In Innsbruck I told the attendant at the tourist bureau that David and I were traveling as cheaply as possible. She sent us to a large, multistoried hotel which looked like it had been built in the 1890's Gilded Age. In the elegant, paneled lobby the desk clerk, whose suit and tie looked as starched as his shirt and face, literally looked down his nose as he read the note from the tourist bureau.

David and I rode the elevator to the very top, where we found ourselves in the attic. The large room had sloping ceilings and exposed beams holding up the roof. Heat rises, but if there was central heat in that hotel, it did not reach our room under the rafters. Yet I slept warm and cozy under a typical German eiderdown.

That’s not a mistake. The Austrians are hyper German. They speak German. The proper name for Austria is Osterreich or “Eastern State.” (my spelling again), meaning it is the eastern part of the Germans. Yet surprisingly, in spite of what our bombs did to them in World War II, the people we met in Germany were nicer and kinder than the Austrians.

As David said, most European people were friendly and gracious. Not in that hotel. From the straight-backed formal desk clerk who registered us to the waiter who brought us tea and bread for breakfast in the elegant dining room, the entire staff served us with grim faces and haughty manners. Maybe they disdained us as American tourists seeing their wonderful country from the cheapest room in the hotel. Or maybe the Austrians dislike anyone who was not lucky enough to be born in Austria.

Sunday, February 12, 2012

Another Hapsburg

Another Hapsburg ghost I met in Innsbruck was Maximilian I, King of Germany, Emperor of Austria, and Holy Roman Emperor.

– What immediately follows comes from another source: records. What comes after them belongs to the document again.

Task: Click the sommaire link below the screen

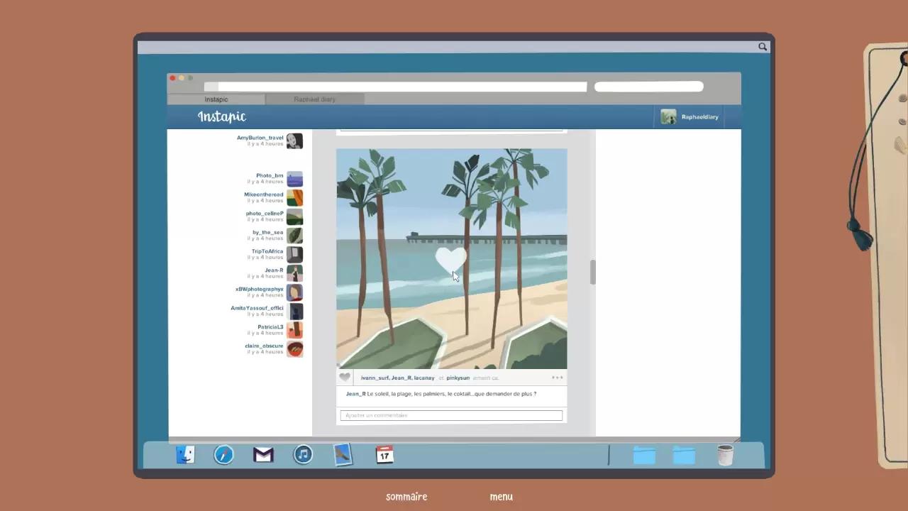Action: coord(406,497)
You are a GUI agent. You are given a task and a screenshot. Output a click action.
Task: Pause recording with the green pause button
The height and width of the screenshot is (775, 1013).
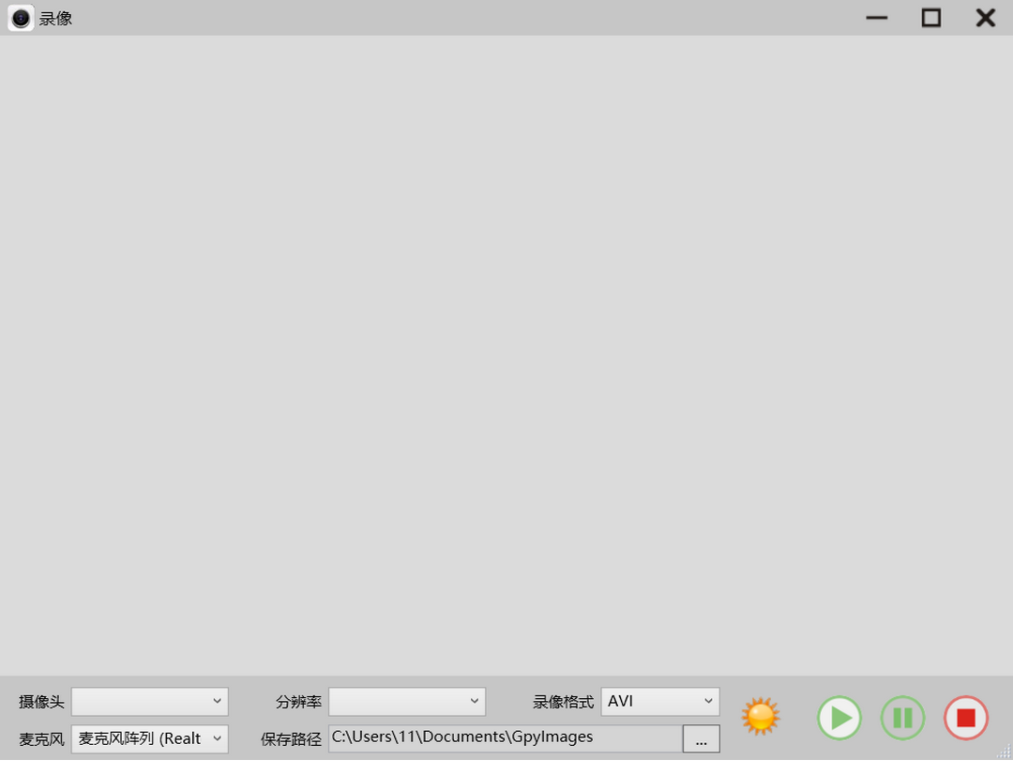coord(902,718)
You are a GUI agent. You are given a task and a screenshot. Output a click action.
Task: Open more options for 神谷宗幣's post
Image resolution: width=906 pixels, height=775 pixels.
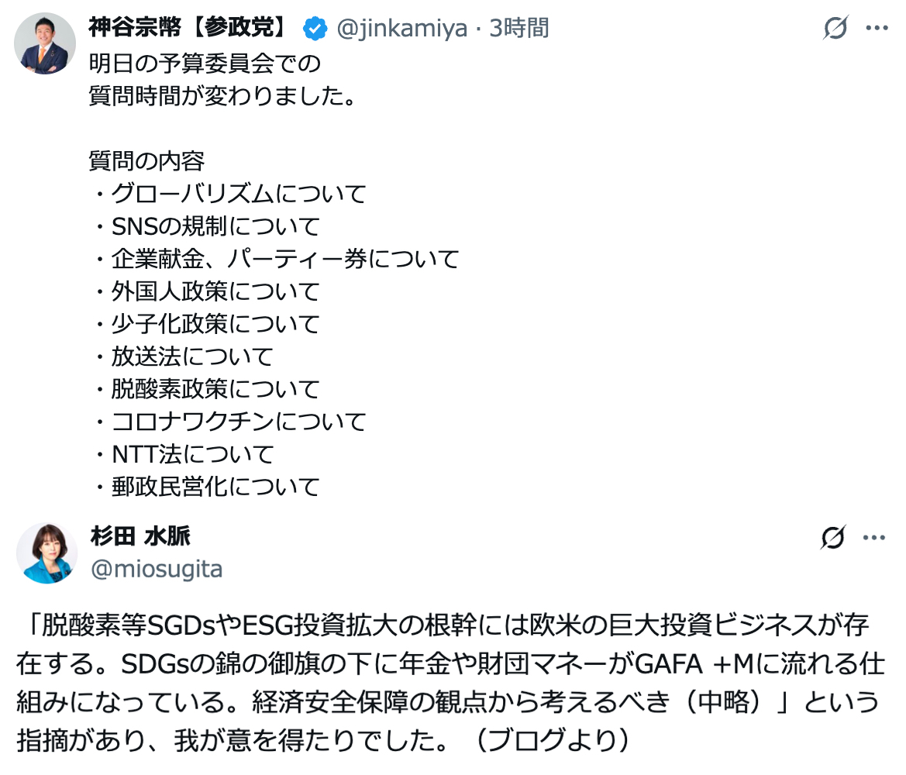click(x=876, y=29)
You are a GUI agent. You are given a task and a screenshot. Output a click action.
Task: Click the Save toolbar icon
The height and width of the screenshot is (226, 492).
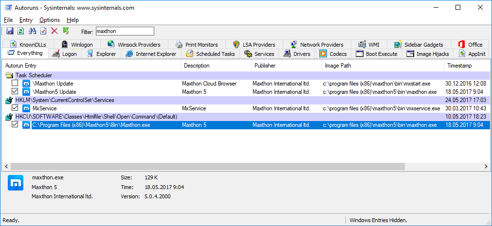click(9, 31)
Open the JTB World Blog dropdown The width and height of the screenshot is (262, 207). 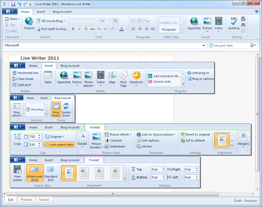click(51, 21)
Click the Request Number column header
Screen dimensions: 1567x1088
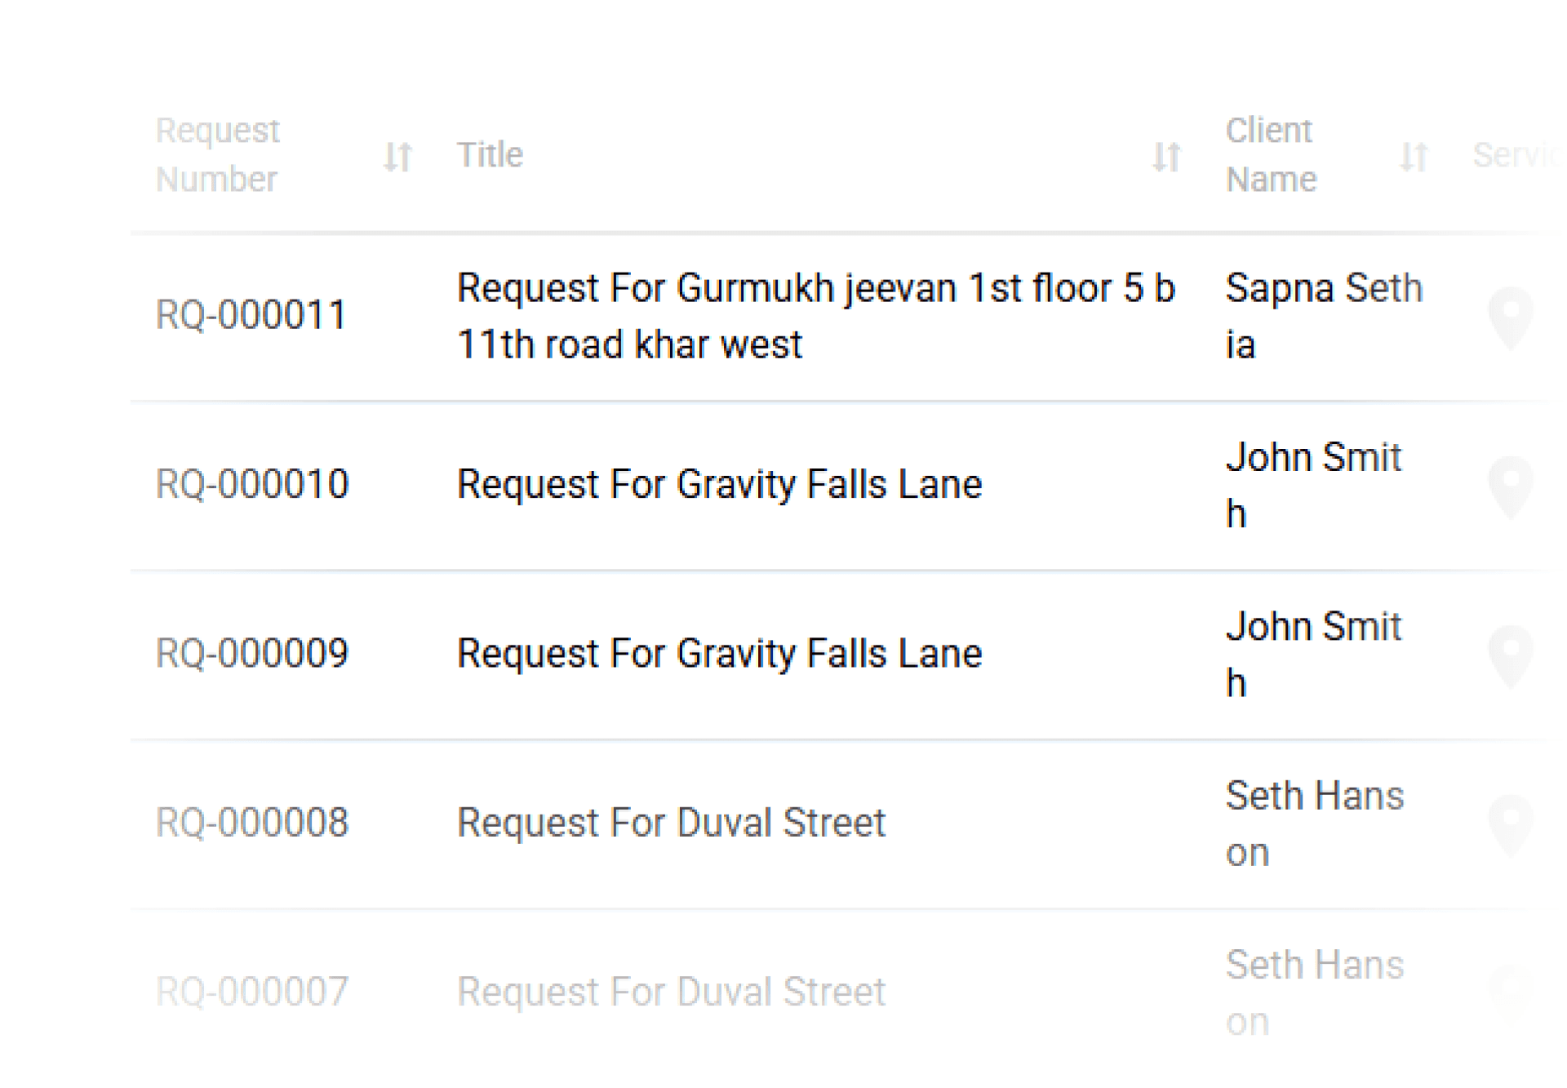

Maximilian I fought with his neighbors, especially France, losing more battles than he won. But his great success was in marriage. His first wife was Mary of Burgundy, only child and heiress to Charles the Bold, Duke of Burgundy, whose legacy included parts of France and all of the Low Countries, now Belgium and the Netherlands.

Maximilian arranged the marriage of their son, Philip the Handsome, to Juana of Castile, heiress of Ferdinand and Isabella. His grandson, Emperor Charles V, controlled more of Europe than any ruler since the Romans – plus, thanks to Columbus, Spanish possessions in the New World.
“Let others wage war, but thou, O happy Austria, marry, for those kingdoms, which Mars gives to others, Venus gives to thee.”

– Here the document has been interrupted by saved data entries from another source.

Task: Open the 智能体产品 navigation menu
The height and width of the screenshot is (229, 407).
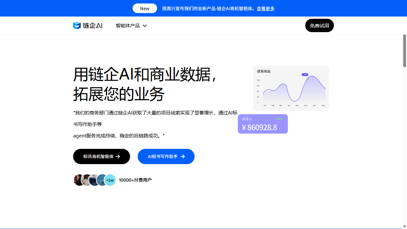Action: click(128, 26)
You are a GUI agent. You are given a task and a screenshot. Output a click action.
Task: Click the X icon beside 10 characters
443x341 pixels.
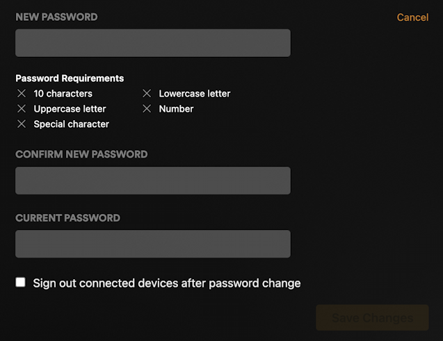(22, 93)
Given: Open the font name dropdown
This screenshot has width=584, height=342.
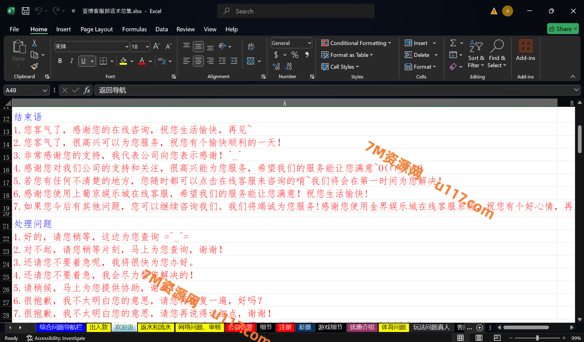Looking at the screenshot, I should 127,47.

In Innsbruck I took David with me to a museum devoted to Maximilian. I don’t know what David thought about it, but I found it one of the strangest museums I had seen. It was all one big room, bigger than a basketball court.

Maximilian planned a grandiose tomb for himself. (Max had lots of grandiose ideas.) Since it was never completed, parts of the intended tomb were displayed as works of art.

In the center of the room was the elaborate cenotaph, the size of a small cottage. It was incomplete, as there was no bronze casket or imperial crown.

Around the sides of the room were life-size bronze statues of royalty.. What Tilman Reimanschneider did in wood, here portraits of kings and dukes were cast in bronze. From pictures I had seen in books, I recognized the dour face of his father-in-law, Charles the Bold, Duke of Burgundy. Clothing and armor were rendered in detail, the floral designs on brocade executed so realistically that it looked like fabric.

“The best laid plans. . . .” Max died while trying to suppress a rebellion in the Low Countries, thousands of miles from Innsbruck.

On a later trip, I saw his sarcophagus, topped with his effigy in marble, in the chapel of the royal palace in Brugge. No grand tomb. Not even in a grand cathedral. Just a marble man lying next to a similar effigy of his wife, Mary of Burgundy, the kind of burial I saw in dozens of churches in English villages.